*WHAT THIS TASK INVOLVES*
Please write out the rows below again, replacing "GUI agent" with "interface agent" and leaving everything else untouched.

─── SUPPLIED DATA ───

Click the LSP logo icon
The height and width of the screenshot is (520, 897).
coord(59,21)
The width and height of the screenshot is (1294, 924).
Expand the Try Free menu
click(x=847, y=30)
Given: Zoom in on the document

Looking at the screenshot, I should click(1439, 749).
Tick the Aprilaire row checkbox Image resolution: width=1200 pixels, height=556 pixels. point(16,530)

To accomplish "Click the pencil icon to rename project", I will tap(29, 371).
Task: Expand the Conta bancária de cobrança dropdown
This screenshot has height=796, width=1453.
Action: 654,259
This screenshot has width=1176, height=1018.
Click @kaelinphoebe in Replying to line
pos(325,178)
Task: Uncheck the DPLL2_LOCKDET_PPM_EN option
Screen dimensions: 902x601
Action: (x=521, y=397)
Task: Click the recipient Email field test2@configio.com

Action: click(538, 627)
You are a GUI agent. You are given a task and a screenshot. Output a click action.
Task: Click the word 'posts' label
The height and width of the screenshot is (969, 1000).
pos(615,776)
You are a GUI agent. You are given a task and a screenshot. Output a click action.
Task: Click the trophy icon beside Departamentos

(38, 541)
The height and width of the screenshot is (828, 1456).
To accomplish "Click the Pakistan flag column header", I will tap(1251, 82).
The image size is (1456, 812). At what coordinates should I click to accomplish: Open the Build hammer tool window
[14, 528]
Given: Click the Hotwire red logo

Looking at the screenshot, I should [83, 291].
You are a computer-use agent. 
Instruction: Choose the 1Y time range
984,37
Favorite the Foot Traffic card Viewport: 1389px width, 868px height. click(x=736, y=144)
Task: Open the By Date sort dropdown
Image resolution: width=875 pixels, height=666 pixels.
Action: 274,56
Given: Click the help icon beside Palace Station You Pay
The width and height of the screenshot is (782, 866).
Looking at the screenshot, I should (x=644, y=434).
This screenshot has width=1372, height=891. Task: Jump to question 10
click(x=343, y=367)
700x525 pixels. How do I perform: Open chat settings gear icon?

───

*ANSWER IN FULL*
Click the LSP logo icon
The height and width of the screenshot is (520, 897).
coord(59,21)
The width and height of the screenshot is (1294, 924).
Expand the Try Free menu
click(x=847, y=30)
Given: Zoom in on the document

Looking at the screenshot, I should click(1439, 749).
Tick the Aprilaire row checkbox Image resolution: width=1200 pixels, height=556 pixels. point(16,530)

To accomplish "Click the pencil icon to rename project", I will tap(29, 371).
Task: Expand the Conta bancária de cobrança dropdown
This screenshot has height=796, width=1453.
Action: 654,259
This screenshot has width=1176, height=1018.
Click @kaelinphoebe in Replying to line
pos(325,178)
Task: Uncheck the DPLL2_LOCKDET_PPM_EN option
Screen dimensions: 902x601
Action: (x=521, y=397)
Task: Click the recipient Email field test2@configio.com

Action: click(538, 627)
You are a interface agent. You are given a task and a screenshot. Output a click action.
Task: Click the word 'posts' label
The height and width of the screenshot is (969, 1000).
pos(615,776)
You are a interface agent. You are given a task and a screenshot. Output a click action.
Task: Click the trophy icon beside Departamentos

(38, 541)
The height and width of the screenshot is (828, 1456).
To accomplish "Click the Pakistan flag column header", I will tap(1251, 82).
The image size is (1456, 812). At what coordinates should I click to accomplish: Open the Build hammer tool window
[14, 528]
Given: Click the Hotwire red logo

Looking at the screenshot, I should [83, 291].
You are a computer-use agent. 
Instruction: Choose the 1Y time range
984,37
Favorite the Foot Traffic card Viewport: 1389px width, 868px height. click(x=736, y=144)
Task: Open the By Date sort dropdown
Image resolution: width=875 pixels, height=666 pixels.
Action: 274,56
Given: Click the help icon beside Palace Station You Pay
The width and height of the screenshot is (782, 866).
Looking at the screenshot, I should (x=644, y=434).
This screenshot has width=1372, height=891. Task: Jump to question 10
click(x=343, y=367)
700x525 pixels. How do I perform: Open chat settings gear icon?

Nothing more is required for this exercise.